The Health and Disability Commissioner made a list of recommendations to the Waikato District Health Board. Photo / Alan Gibson
A doctor who missed an x-ray result that could have helped diagnose a woman's terminal cancer three years earlier says he was tired and may not have actually read the report.
The patient, a woman in her 60s, took herself to Waikato Hospital with stomach pain and nausea in March 2017 and was seen by a doctor in the emergency department.
A set of x-rays was ordered and the technician reviewing the pictures noticed an unusual mass on one of the woman's lungs.
When the technician sent their notes to the doctor nearly two weeks later, the doctor "overlooked" the vital comments.
Three years later, when the woman visited the same emergency department, she underwent further x-rays and was found to have lung cancer.
Health and Disability Commissioner Morag McDowell said in a decision released today that the woman, who has since died, was failed by a lack of communication and by delays in reading the x-ray results.
The emergency department doctor who ordered the x-rays of the woman's chest told the commissioner he overlooked the technician's comments that a possible mass had been detected on the woman's lung.
"Had I seen this comment, I would have made a specific comment and additional note on the discharge form regarding the plan for follow-up, which would have included further investigation with a chest CT scan.
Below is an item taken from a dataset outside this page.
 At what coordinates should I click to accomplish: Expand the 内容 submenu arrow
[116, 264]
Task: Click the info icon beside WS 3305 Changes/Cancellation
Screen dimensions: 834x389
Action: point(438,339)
"Regrettably I did not do this, which meant that the patient was not advised of the presence of the mass and further investigations were not undertaken."
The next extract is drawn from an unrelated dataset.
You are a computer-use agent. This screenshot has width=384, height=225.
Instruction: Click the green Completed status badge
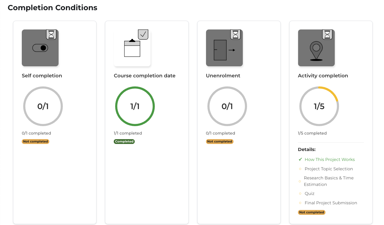[x=124, y=141]
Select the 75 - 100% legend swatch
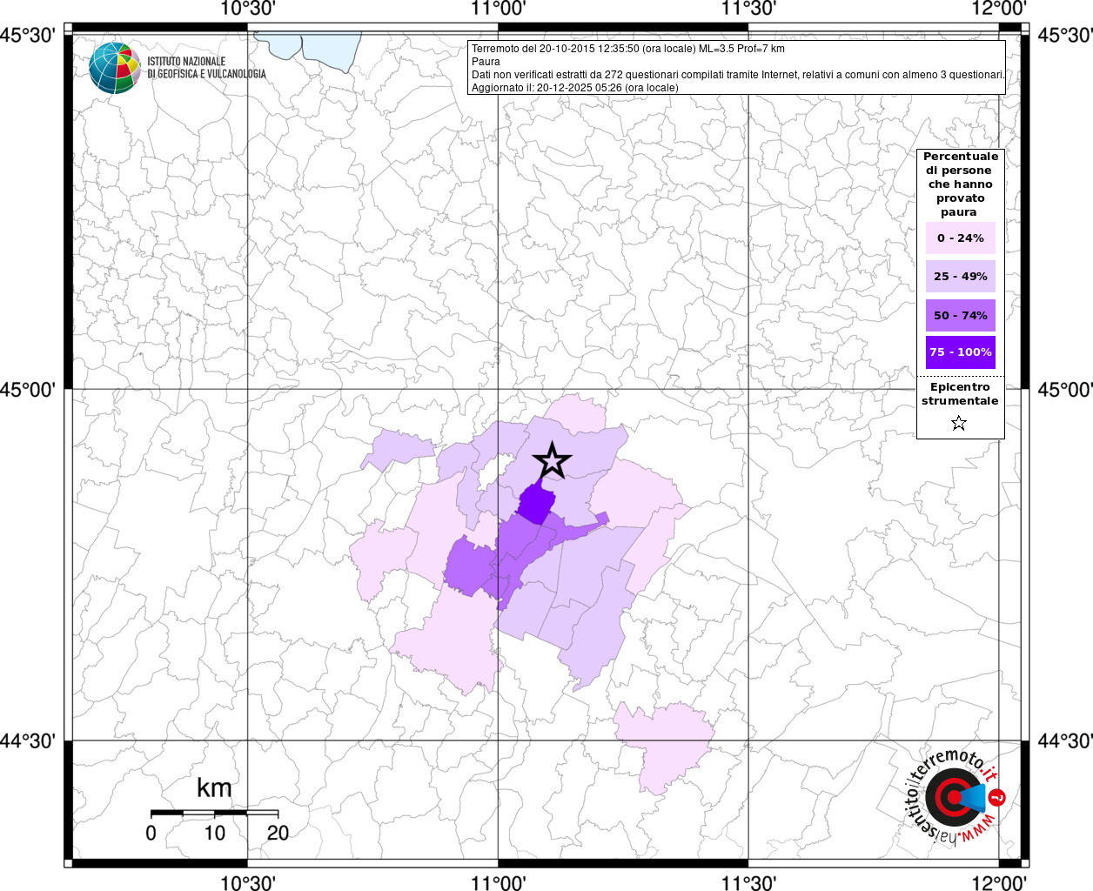The width and height of the screenshot is (1093, 891). [960, 352]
He went on to say that he believes his oversight was caused by fatigue and he may have accidentally clicked the "acknowledge" button on the report but did not actually read it.
The doctor said that at the time of the patient's admission, staff were under instruction to clear a backlog of unacknowledged results and he did this at the end of his shift when he was tired.
The results of the woman's x-ray were also sent to her general practitioner. However, a new doctor at the practice thought it was the hospital's responsibility to review the results as they had ordered the scan.
In January 2020, the woman presented to Waikato Hospital's emergency department again with a suspected stroke and it was then that another doctor reviewed her x-ray results from three years earlier.
A chest x-ray and CT scan were ordered as well as a tissue sample, which confirmed that the woman had terminal lung cancer.
The woman's daughter told the commissioner that the diagnosis failure had had a devastating effect on the lives of her mother and family.
"We are very sad that the outcomes may have been different with better systems and checks in place in 2017."
She also asked that system improvements be implemented at Waikato District Health Board so that other people do not suffer the same consequences as her mother.
The commissioner recommended the emergency department doctor apologise to the woman's family and undertake a full audit of radiology reports that had been marked as acknowledged by him.
She also ordered that a third party audit those results to ensure that a similar situation does not occur again.
The doctor told the commissioner he now dedicates time during his day shifts when he is not fatigued to review and acknowledge test results.
Among McDowell's list of findings was that the timeframe of 11 days to receive radiology results was too long and that the hospital and the woman's medical practice needed to have clearer systems in place for communicating.